→ **WHAT YOU SHOULD DO**
Can you reproduce, word for word, the part of the article below on antidepressant prescriptions for children that runs between "However, the researchers" and "six to 10-year-olds.", inclusive?

→ **READING TEXT**
Giving anti-depressants to children up by 30% in the past decade: study
A recent study says that though there's a steep rise in prescribing of anti-depressants to children over the last decade, more than 40 percent are drugs, which do not work and can even have toxic side-effects.
The study was conducted on around 3,60,000 patients aged between six to 18 in Wales and it found that there had been an increase of 28 percent in anti-depressants given out by general practitioners, reports the Independent.
The consumption of these drugs raises fears of the "medicalisation" of unhappiness and the ordinary emotional turmoil experienced by teenagers.
However, the researchers also analyzed the other aspect of it and said it could also be because the stigma attached to mental health problems is falling gradually and the children are now getting the help they required.
Interestingly, while the number of prescriptions per kid, went up, the number of diagnoses of depression fell, which was a sign that doctors were trying to avoid "labelling" young people as mentally ill.
Girls were three times more likely than boys to be given anti-depressants and children from the most deprived areas were twice as likely as those in the least deprived to be given anti-depressants.
The increase in prescribing was most pronounced among older teenagers with the level remaining fairly stable among six to 10-year-olds.
Ann John, the lead researcher said, "The main issue is whether they being prescribed with enough cause. The rise in prescribing may reflect a genuine increase in depression and its symptoms, or increased awareness and better treatment by GPs, or poor access to psychological therapies and specialist care, or even increased help-seeking."
She added, "There's lots of debate about 'are we medicalising unhappiness?'. Some of these feelings are part of the normal human experience, things that are just part of growing up."
Another problem highlighted by the researchers was that doctors were still giving the drug citalopram to treat depression in young people, despite official guidance not to do this.
"Citalopram has a known toxicity in overdose and there were warnings given about it in 2011," she said, adding, "About a third of the prescribing was given to 18-year-olds, all the rest was given to kids ... outside the prescribing guidance." She said that ecent research had showed fluoxetine, sold under the trade name Prozac, was the only drug that had been shown to work with minimal side effects in children.

→ **PROVIDED MATERIAL**
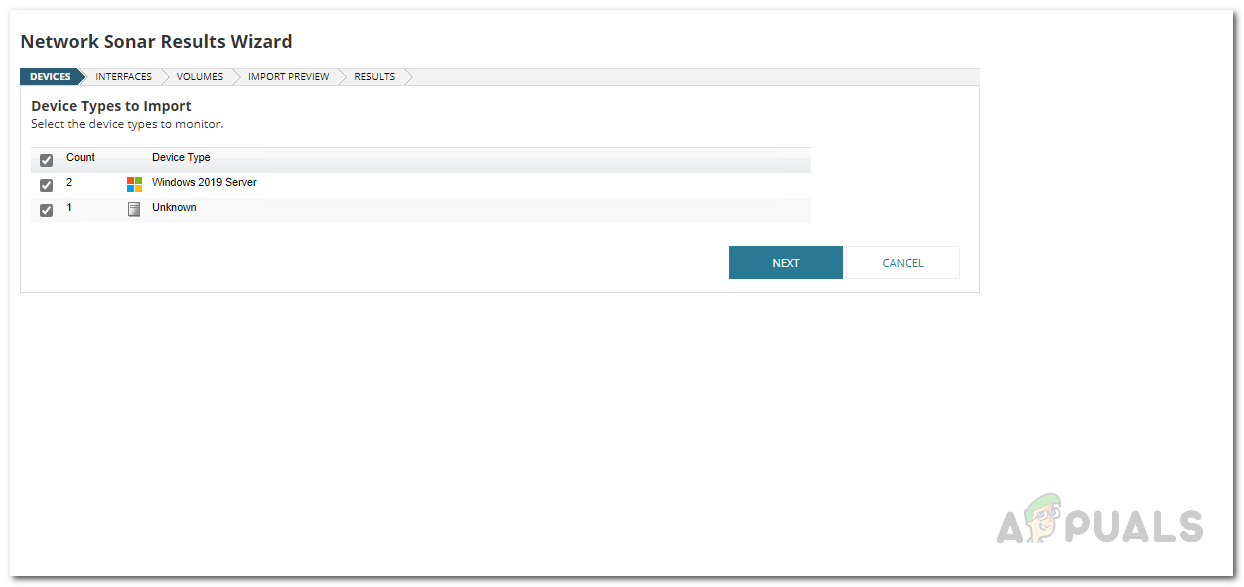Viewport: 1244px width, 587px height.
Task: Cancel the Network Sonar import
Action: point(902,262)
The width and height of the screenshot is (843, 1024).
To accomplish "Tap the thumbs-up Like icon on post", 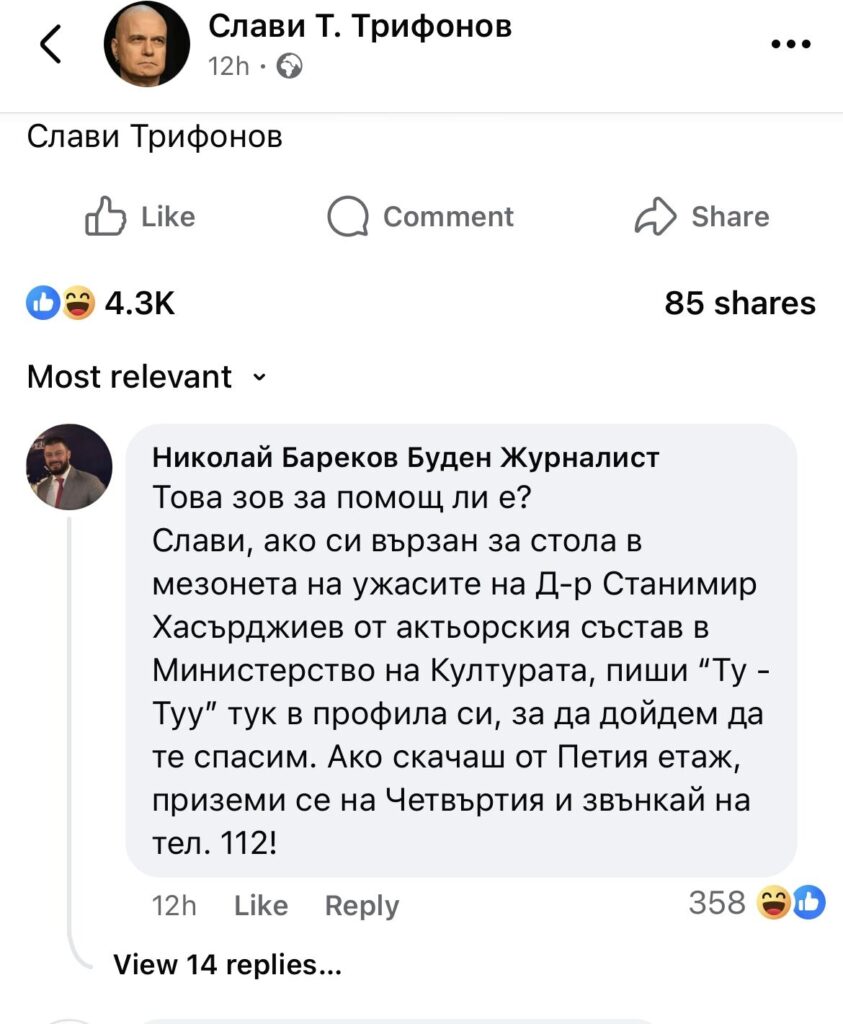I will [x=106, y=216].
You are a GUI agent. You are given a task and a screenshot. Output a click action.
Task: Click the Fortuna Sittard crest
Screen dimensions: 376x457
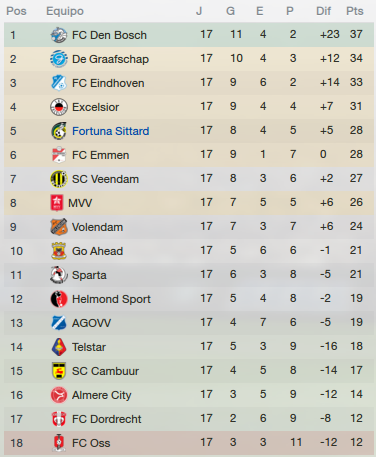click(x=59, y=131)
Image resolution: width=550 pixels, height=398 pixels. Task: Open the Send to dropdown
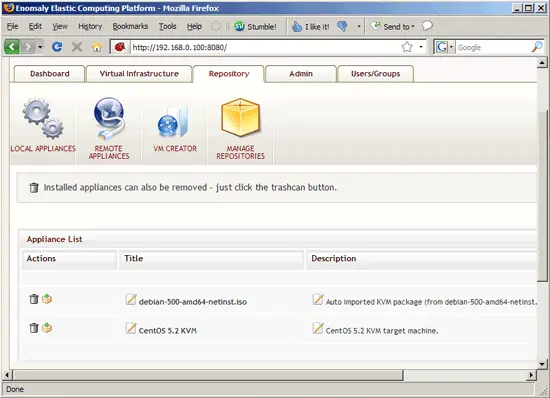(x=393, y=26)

→ **TASK RESPONSE**
However, the researchers also analyzed the other aspect of it and said it could also be because the stigma attached to mental health problems is falling gradually and the children are now getting the help they required.
Interestingly, while the number of prescriptions per kid, went up, the number of diagnoses of depression fell, which was a sign that doctors were trying to avoid "labelling" young people as mentally ill.
Girls were three times more likely than boys to be given anti-depressants and children from the most deprived areas were twice as likely as those in the least deprived to be given anti-depressants.
The increase in prescribing was most pronounced among older teenagers with the level remaining fairly stable among six to 10-year-olds.